►

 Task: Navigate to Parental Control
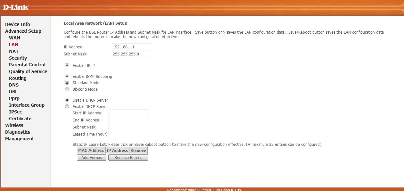point(27,65)
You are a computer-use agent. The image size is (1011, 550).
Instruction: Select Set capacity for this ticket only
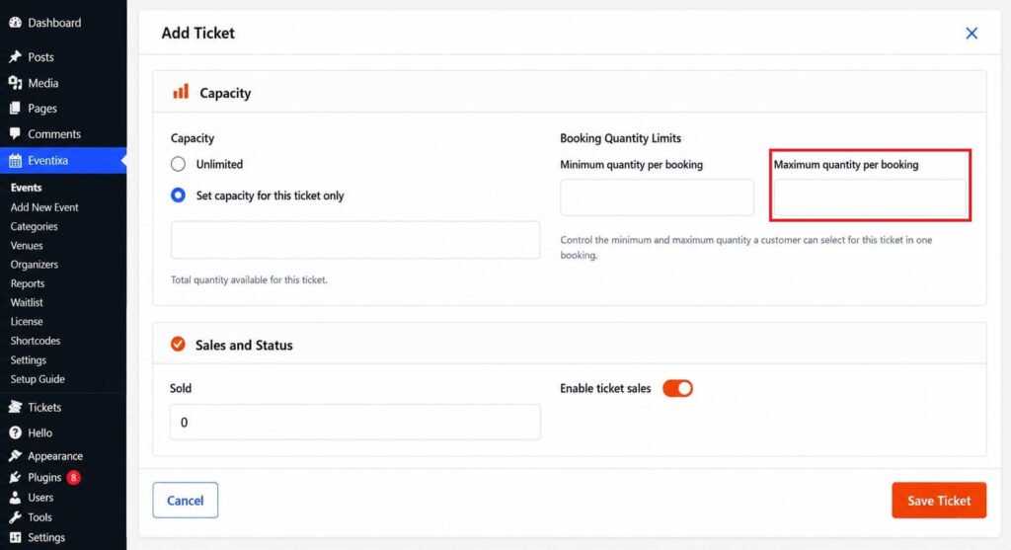(178, 195)
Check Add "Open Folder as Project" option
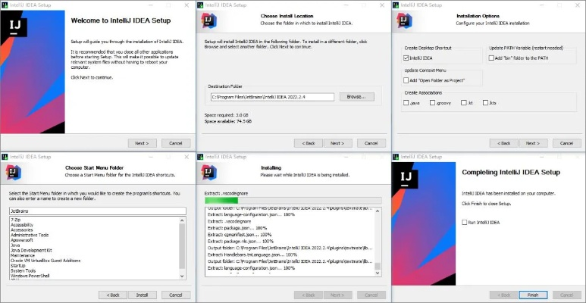The image size is (586, 303). 407,80
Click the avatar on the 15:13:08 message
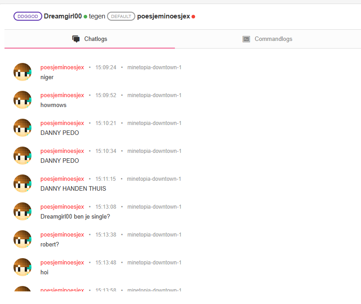The width and height of the screenshot is (361, 304). [x=22, y=211]
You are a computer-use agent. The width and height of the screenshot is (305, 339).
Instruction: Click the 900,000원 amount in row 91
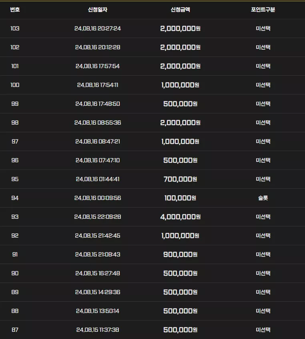pyautogui.click(x=181, y=254)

◄

**The problem:** Only the number is wanted: how many lines in the data include the string "agent"?

**Final answer:** 2